Lack of Promised Climate Action Threatens Human Rights

Firefighters try to extinguish a wildfire at the village of Chaveira, near Macao, in central Portugal on Monday, July 22, 2019. © AP Photo/Sergio Azenha

Three years ago, four Portuguese children and two young adults filed a legal case against European governments for failing to take promised action to address the climate crisis. On Wednesday, the European Court of Human Rights in Strasbourg heard their case.

The young people decided to take action after an unusually hot summer that saw deadly wildfires grip Portugal. Cláudia Duarte Agostinho, one of the group, told Human Rights Watch at the time: “It was in 2017, when the deadliest forest fires in Portugal’s history broke out, many in the region where I live, that we became aware that something had to be done.”

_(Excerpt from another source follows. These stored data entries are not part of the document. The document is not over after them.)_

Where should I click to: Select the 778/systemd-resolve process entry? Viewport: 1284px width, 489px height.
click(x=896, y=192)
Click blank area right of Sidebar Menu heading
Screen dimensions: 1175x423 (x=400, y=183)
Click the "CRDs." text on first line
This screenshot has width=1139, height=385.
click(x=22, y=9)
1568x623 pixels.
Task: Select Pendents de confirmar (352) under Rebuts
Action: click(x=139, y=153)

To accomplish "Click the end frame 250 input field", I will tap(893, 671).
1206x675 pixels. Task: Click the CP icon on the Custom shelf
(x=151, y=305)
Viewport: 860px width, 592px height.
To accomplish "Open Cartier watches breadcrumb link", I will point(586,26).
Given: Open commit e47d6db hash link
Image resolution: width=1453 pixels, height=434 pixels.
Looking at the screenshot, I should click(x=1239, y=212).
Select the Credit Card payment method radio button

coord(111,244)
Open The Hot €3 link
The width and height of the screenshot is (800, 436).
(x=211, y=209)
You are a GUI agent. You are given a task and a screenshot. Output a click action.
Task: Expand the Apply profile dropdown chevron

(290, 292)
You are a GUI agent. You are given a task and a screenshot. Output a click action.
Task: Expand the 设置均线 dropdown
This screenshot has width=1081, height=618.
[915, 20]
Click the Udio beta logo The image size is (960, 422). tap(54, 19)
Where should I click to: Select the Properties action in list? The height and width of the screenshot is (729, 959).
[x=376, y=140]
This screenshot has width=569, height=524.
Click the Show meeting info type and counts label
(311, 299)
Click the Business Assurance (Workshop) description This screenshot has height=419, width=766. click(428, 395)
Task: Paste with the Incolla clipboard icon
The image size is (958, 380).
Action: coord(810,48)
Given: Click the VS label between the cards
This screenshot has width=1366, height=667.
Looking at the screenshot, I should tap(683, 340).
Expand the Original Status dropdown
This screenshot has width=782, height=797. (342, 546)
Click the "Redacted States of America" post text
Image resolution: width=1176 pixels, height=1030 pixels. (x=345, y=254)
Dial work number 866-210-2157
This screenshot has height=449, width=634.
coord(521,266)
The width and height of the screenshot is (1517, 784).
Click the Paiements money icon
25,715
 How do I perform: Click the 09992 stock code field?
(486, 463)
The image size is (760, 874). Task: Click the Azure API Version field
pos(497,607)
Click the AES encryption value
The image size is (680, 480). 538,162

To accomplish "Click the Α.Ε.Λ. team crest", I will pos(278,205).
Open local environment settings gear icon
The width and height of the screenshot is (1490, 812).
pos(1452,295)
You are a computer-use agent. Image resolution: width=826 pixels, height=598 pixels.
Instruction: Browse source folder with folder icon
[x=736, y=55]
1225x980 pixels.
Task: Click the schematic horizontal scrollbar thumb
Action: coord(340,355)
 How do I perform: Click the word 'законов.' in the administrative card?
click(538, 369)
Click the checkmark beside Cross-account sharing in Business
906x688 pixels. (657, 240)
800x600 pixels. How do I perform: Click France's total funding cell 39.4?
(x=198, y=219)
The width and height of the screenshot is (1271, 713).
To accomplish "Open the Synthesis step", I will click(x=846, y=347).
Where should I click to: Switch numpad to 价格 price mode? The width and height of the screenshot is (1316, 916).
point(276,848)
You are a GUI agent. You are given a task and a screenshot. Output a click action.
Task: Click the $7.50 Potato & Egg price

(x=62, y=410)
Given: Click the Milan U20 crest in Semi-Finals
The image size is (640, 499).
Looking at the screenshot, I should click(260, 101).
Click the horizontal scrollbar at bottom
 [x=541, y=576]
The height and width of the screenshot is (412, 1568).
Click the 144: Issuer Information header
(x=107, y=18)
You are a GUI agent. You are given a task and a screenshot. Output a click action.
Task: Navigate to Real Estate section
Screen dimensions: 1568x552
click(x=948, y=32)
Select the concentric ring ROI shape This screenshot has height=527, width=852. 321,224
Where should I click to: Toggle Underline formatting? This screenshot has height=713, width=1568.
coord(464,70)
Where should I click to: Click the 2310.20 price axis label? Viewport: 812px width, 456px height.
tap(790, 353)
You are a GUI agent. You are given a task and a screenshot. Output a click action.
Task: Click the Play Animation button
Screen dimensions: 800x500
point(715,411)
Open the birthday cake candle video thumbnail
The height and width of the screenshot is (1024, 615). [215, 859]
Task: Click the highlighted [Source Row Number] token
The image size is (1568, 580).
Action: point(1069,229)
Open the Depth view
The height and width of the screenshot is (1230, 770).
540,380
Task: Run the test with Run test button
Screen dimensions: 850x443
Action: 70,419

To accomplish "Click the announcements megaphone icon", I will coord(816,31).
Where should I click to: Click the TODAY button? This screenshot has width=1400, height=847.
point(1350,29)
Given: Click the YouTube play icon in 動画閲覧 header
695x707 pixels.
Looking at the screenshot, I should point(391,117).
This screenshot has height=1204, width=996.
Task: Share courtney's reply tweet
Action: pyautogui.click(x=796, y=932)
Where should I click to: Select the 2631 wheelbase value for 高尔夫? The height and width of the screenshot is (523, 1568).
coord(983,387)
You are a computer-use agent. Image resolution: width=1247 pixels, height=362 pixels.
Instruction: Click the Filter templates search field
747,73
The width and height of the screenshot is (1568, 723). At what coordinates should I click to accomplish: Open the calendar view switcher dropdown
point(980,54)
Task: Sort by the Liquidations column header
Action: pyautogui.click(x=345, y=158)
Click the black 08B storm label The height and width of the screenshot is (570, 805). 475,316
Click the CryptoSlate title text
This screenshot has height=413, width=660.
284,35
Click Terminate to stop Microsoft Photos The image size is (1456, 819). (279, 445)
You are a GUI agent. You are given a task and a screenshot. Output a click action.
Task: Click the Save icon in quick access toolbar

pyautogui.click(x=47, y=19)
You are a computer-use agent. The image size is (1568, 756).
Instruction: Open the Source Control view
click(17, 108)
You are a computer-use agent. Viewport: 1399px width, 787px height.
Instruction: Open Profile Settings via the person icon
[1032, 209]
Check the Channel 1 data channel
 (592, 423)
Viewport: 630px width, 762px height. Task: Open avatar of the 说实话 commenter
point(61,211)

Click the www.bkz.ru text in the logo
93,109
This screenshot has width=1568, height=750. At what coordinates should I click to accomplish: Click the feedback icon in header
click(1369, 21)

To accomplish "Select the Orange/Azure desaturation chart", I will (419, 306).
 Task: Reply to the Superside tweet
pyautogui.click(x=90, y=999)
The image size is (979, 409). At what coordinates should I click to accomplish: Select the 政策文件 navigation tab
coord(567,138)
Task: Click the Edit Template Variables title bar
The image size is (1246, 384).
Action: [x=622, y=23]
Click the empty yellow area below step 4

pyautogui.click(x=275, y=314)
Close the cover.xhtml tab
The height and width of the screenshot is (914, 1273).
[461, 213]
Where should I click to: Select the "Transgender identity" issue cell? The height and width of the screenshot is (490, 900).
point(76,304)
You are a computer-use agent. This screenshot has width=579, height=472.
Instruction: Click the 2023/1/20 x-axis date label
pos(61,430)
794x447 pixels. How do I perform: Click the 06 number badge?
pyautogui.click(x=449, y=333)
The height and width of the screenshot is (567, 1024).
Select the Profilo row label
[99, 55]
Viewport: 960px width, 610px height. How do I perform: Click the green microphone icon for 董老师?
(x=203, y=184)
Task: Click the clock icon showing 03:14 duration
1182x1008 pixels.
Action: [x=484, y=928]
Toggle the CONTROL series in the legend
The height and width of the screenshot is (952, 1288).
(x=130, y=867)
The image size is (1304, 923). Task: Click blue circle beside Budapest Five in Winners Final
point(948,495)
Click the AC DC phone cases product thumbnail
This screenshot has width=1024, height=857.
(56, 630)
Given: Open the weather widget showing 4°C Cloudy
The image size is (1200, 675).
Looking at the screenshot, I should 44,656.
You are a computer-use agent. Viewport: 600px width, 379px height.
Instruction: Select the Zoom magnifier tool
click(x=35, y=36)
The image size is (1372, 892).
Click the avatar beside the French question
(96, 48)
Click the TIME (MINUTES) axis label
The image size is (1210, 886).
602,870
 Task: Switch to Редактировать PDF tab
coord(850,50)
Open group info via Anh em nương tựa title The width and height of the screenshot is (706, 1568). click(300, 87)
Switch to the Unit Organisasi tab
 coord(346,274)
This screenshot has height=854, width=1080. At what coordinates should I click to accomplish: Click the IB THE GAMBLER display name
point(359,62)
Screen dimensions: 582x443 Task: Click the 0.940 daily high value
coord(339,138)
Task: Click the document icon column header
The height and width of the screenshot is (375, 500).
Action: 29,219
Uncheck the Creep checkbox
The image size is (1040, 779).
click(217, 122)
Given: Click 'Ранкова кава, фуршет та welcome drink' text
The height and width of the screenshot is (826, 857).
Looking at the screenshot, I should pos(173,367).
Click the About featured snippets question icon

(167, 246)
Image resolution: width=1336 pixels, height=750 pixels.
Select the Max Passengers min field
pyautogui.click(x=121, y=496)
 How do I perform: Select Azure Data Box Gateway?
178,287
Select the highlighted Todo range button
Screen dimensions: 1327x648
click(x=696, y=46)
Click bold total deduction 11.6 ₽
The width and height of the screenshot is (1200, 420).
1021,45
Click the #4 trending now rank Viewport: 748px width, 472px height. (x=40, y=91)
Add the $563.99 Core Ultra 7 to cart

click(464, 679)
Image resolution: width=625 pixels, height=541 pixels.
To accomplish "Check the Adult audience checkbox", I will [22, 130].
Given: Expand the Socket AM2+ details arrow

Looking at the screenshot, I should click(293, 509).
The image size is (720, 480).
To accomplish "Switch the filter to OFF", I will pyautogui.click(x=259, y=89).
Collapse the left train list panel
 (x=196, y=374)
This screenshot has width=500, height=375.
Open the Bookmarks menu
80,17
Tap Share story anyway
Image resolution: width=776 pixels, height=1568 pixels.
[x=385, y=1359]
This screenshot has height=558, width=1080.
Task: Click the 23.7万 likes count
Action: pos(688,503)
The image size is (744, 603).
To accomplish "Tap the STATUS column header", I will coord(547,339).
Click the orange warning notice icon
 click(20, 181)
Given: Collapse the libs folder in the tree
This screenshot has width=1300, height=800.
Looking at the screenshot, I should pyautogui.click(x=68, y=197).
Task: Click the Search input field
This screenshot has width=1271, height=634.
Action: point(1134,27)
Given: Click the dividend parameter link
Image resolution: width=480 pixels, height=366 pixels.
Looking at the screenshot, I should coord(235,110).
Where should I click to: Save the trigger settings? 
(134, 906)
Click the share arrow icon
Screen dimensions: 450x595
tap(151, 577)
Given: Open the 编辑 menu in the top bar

Since then, the situation has become even more acute. 2022 was the hottest year on record in Portugal, with six recorded heat waves. Increased heat, air pollution, and other extreme events linked to climate change are already harming children across Europe.

The young people’s lawyers argue that the Portuguese government, alongside other Council of Europe states, have failed to reduce greenhouse gas emissions in line with commitments made under the Paris Agreement, a legally binding international treaty on climate change. This is contributing to accelerating a climate crisis that violates their human rights to life, health, and nondiscrimination.

A new report by the United Nations confirmed that governments, including in Europe, are not doing enough to reduce emissions. Meanwhile, the International Energy Agency (IEA) has found that in order to keep global temperature rise within 1.5 degrees C, the threshold suggested in the Paris Agreement, governments cannot expand fossil fuel operations. But despite the evidence presented by the IEA, some Council of Europe states are seeking to do just that.

While European governments would like to see the case dismissed, arguing it should be addressed by domestic courts. Council of Europe human rights Commissioner Dunja Mijatović, who intervened as a third party, underlined the importance of the case being heard by the European Court. “If all states are allowed to do only the bare minimum, the global climate change goals will not be met,” she said.

This case is not the first time the court has been told how the climate crisis threatens human rights, and the Court has yet to rule in two other climate cases heard earlier this year – one of them brought by older women from Switzerland who made similar arguments about their rights. Together, these cases present an opportunity for Europe’s top human rights court to clarify how governments’ human rights obligations can play an important role in their response to the climate crisis.